Problem statement
Retype all of the listing exactly, passing over any picture you find.
[[ Task material, beginning ]]
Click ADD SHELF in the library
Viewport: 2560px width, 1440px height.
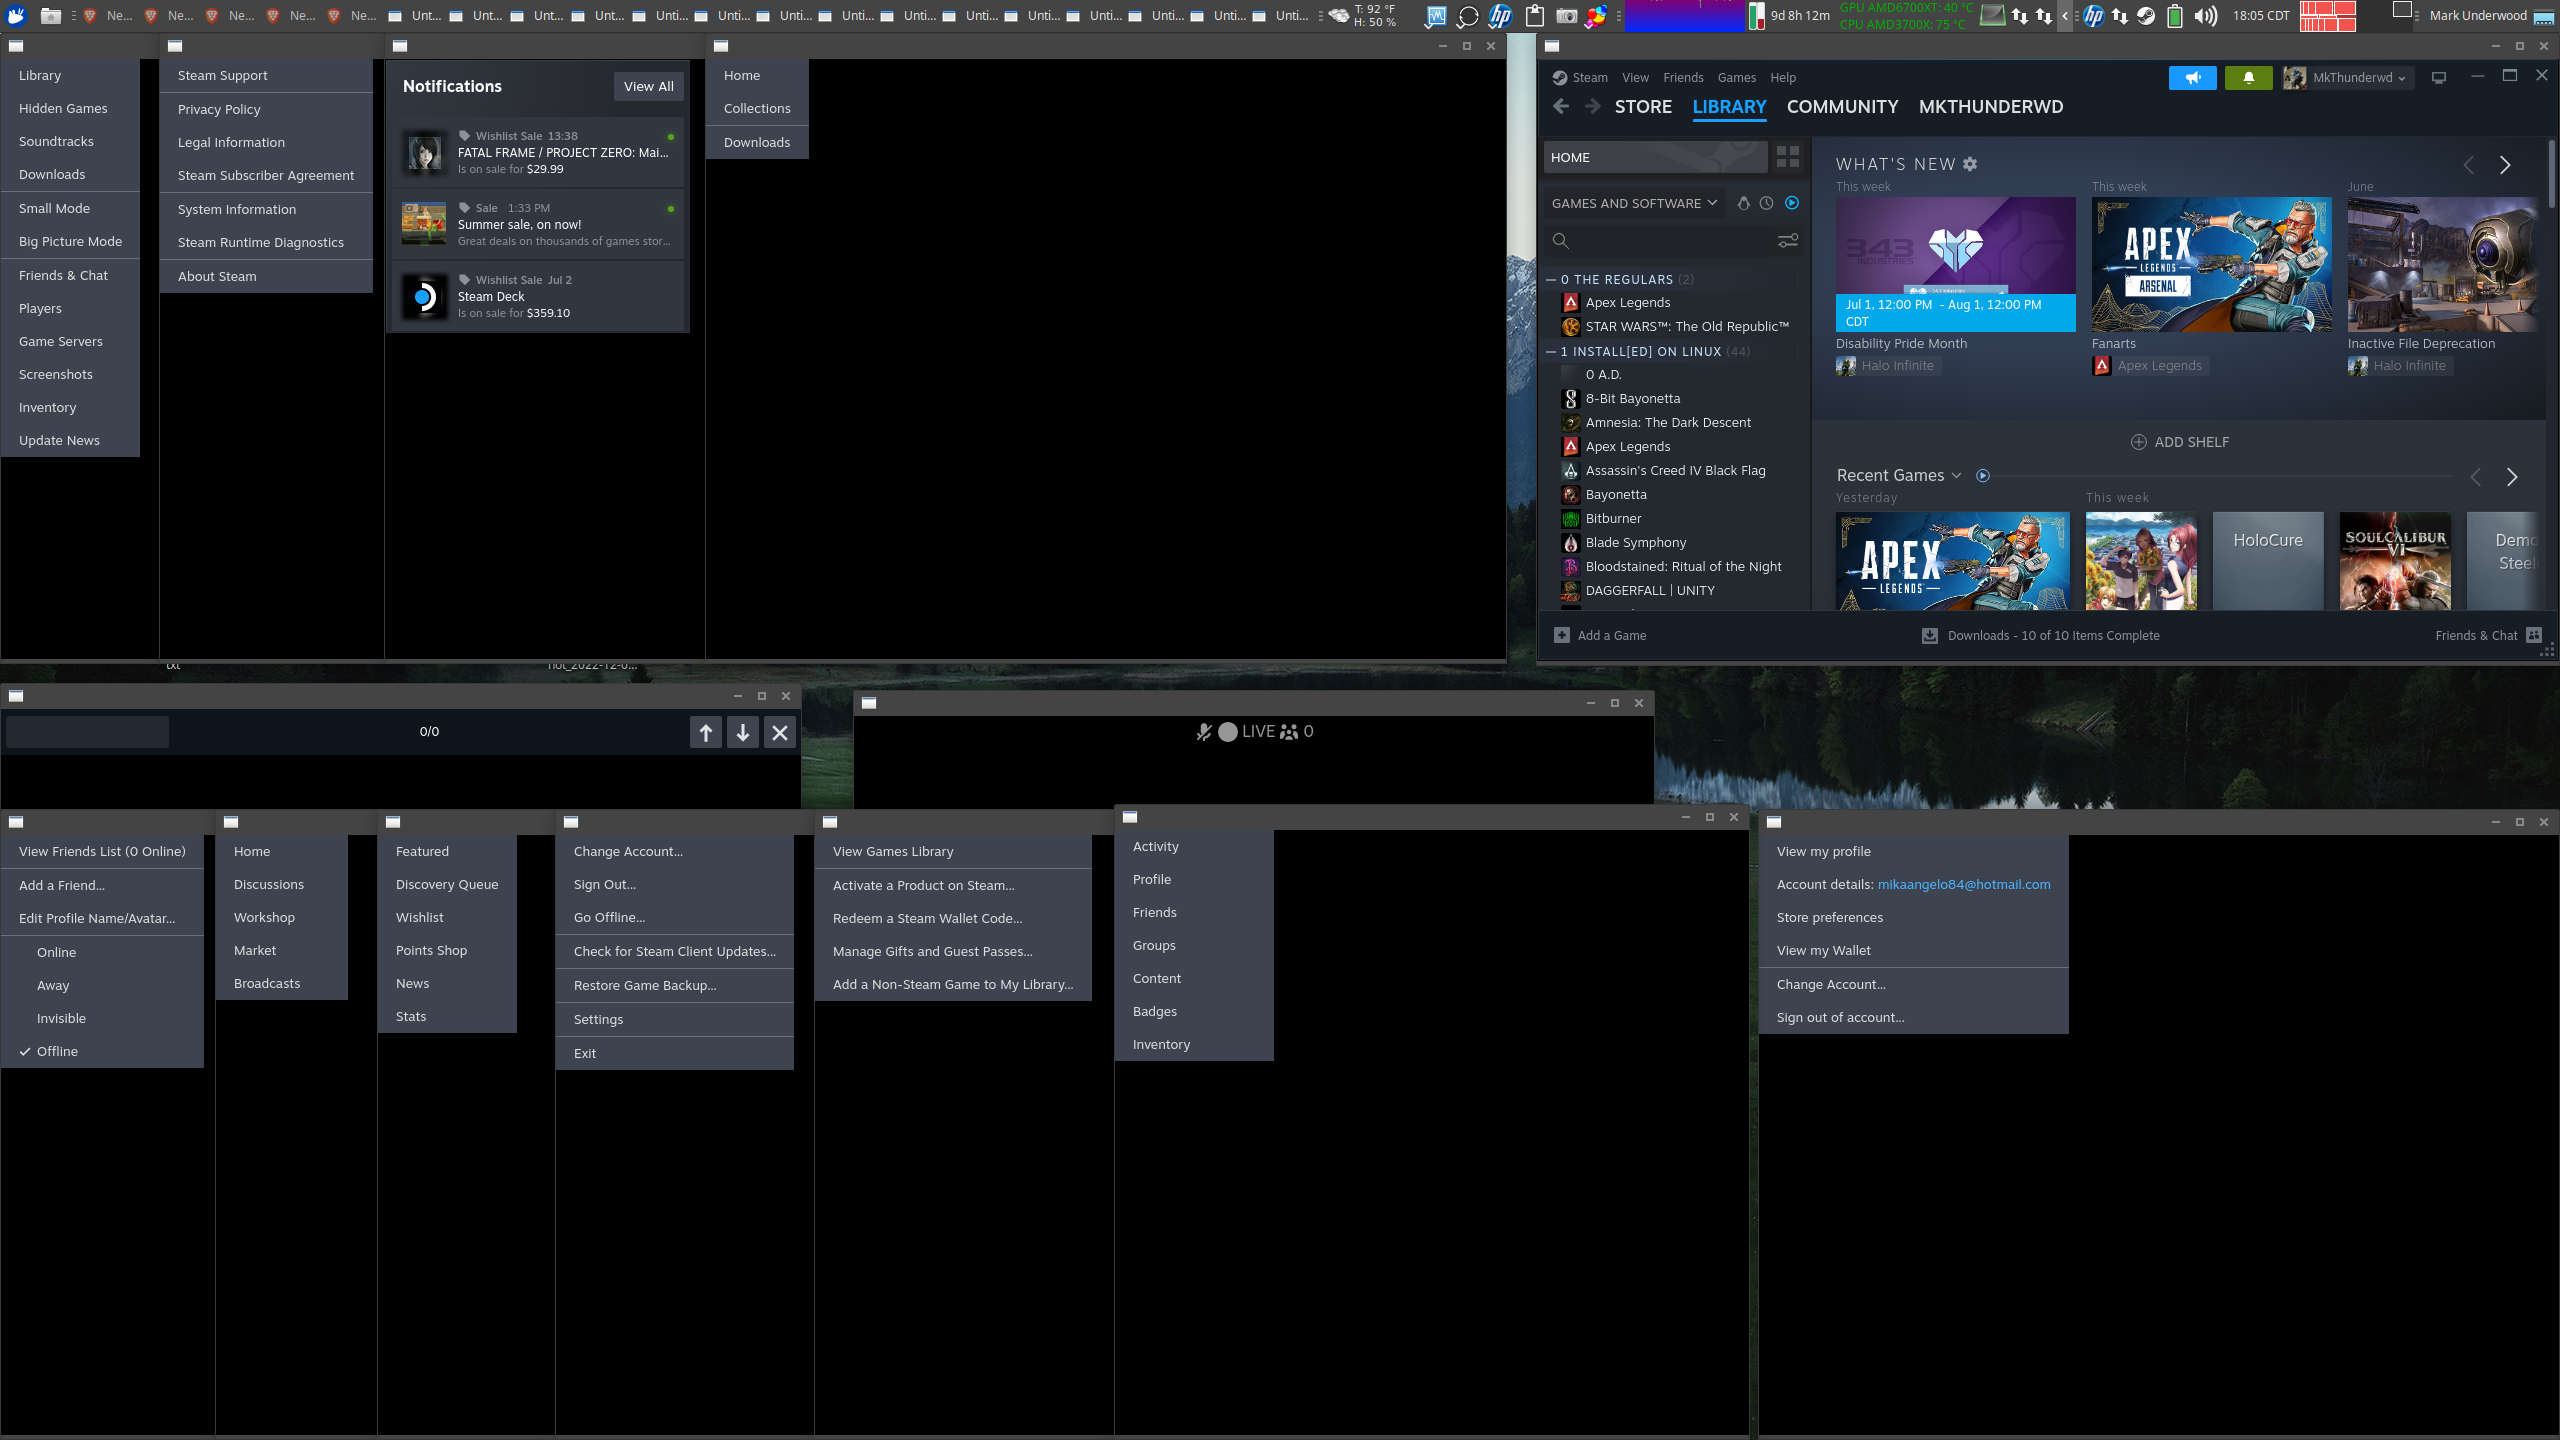pyautogui.click(x=2180, y=441)
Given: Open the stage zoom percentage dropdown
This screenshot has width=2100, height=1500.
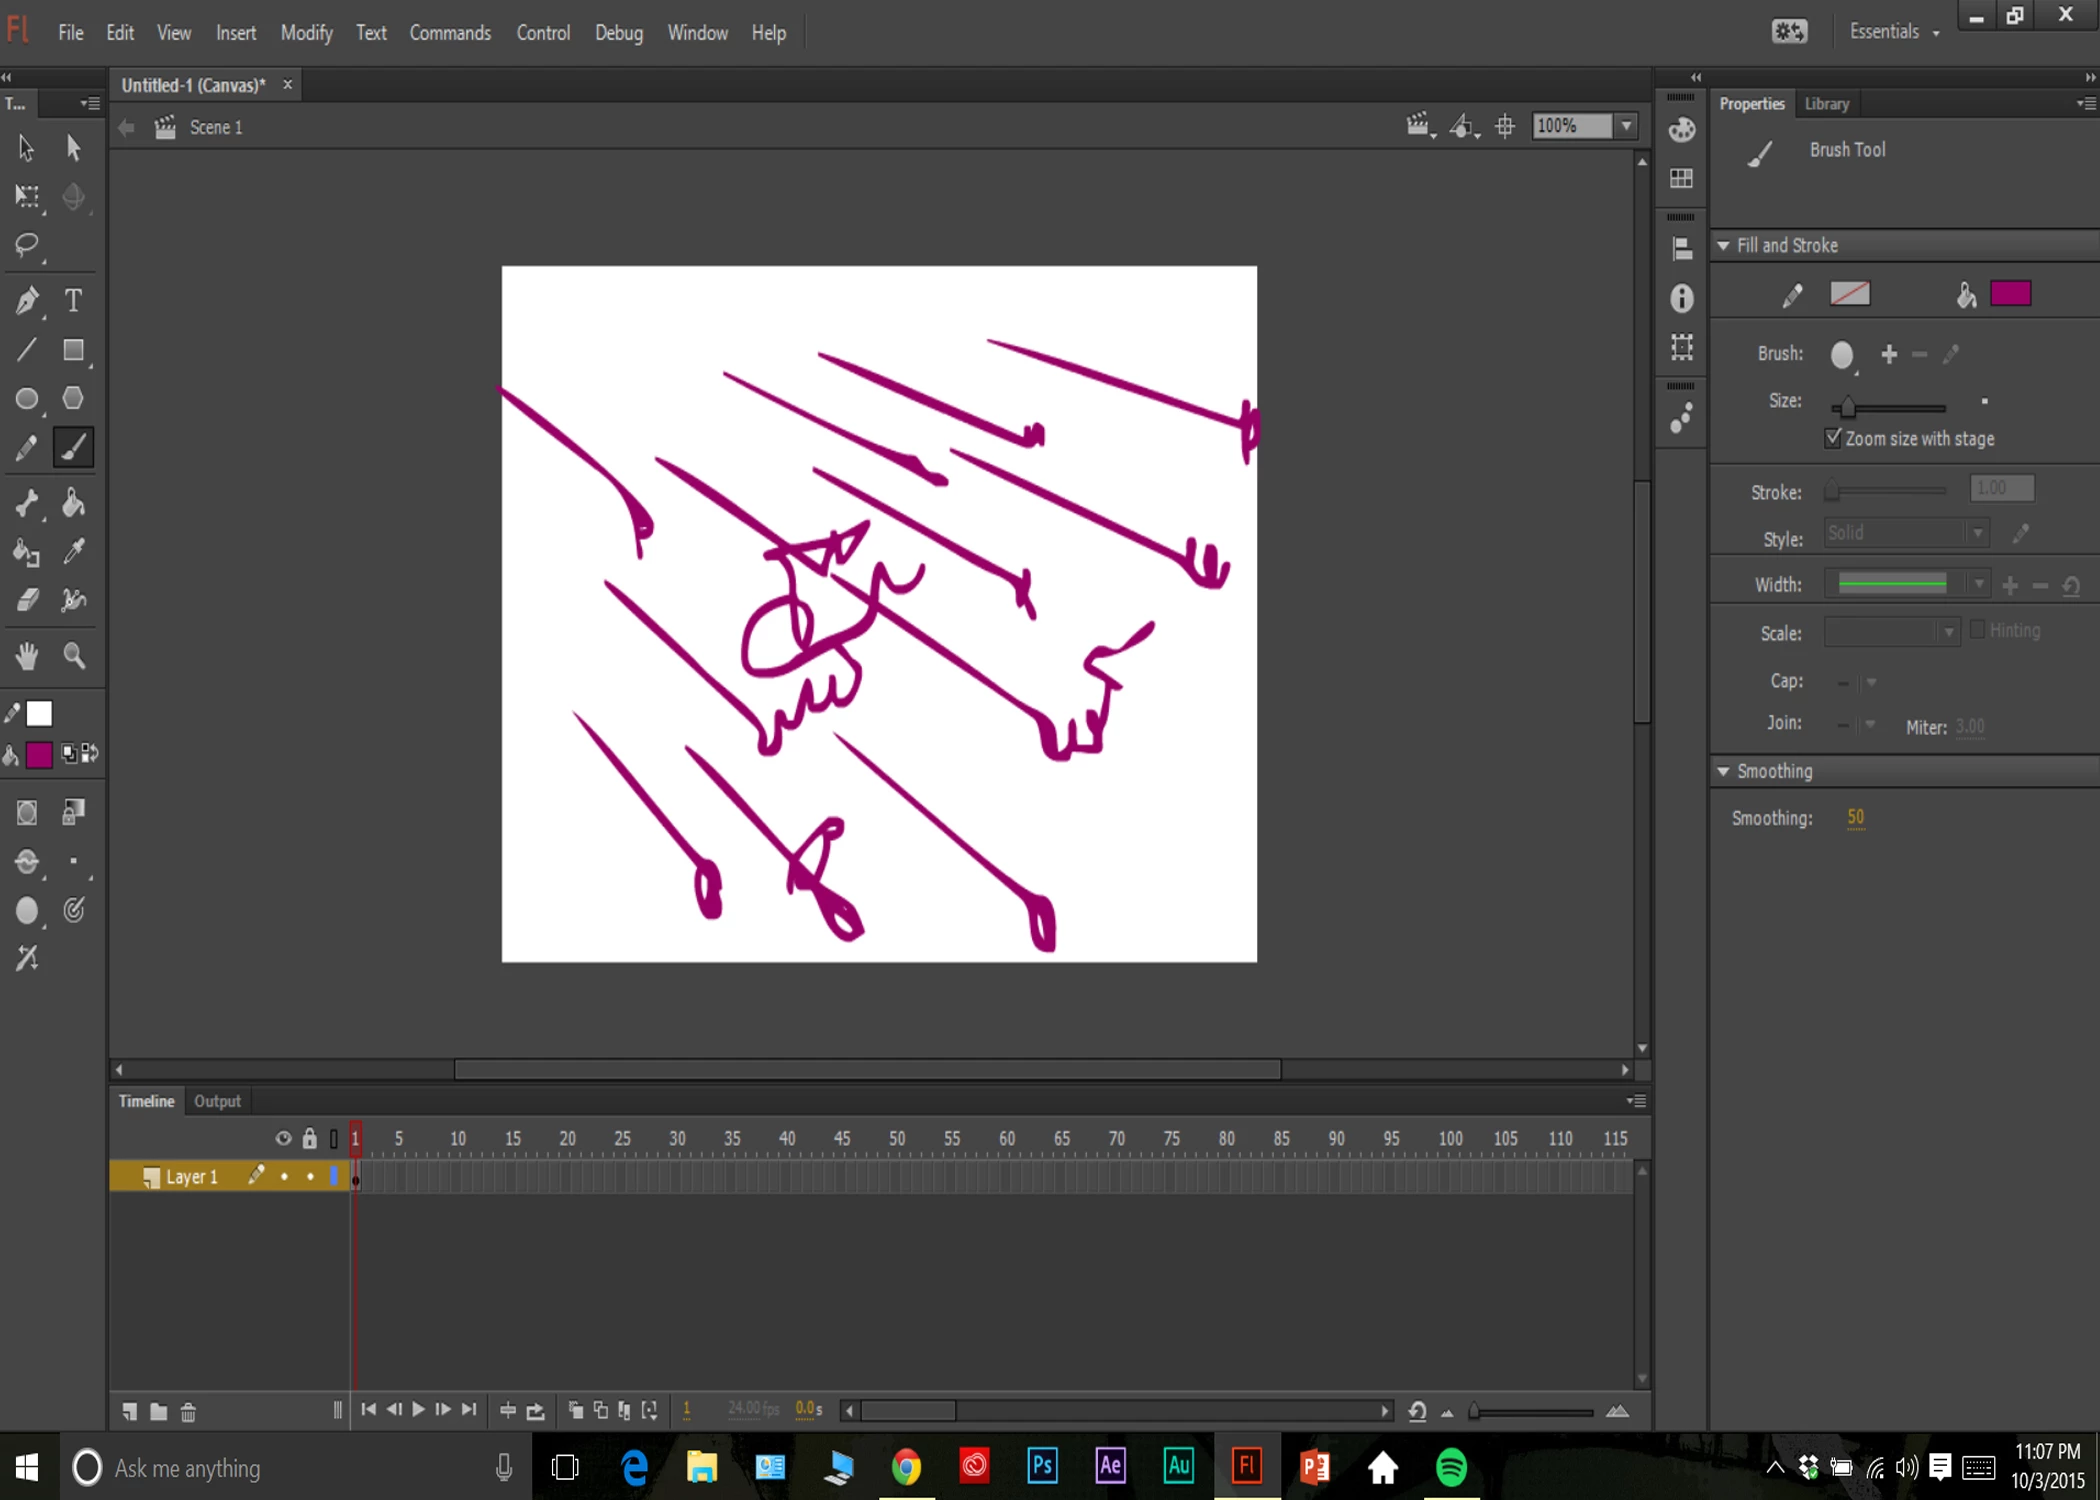Looking at the screenshot, I should pos(1627,126).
[[ Task material, end ]]
Exercise solution
Click ADD SHELF in the library
Viewport: 2560px width, 1440px height.
pyautogui.click(x=2180, y=441)
Given: Open the stage zoom percentage dropdown
This screenshot has width=2100, height=1500.
Looking at the screenshot, I should pos(1627,126).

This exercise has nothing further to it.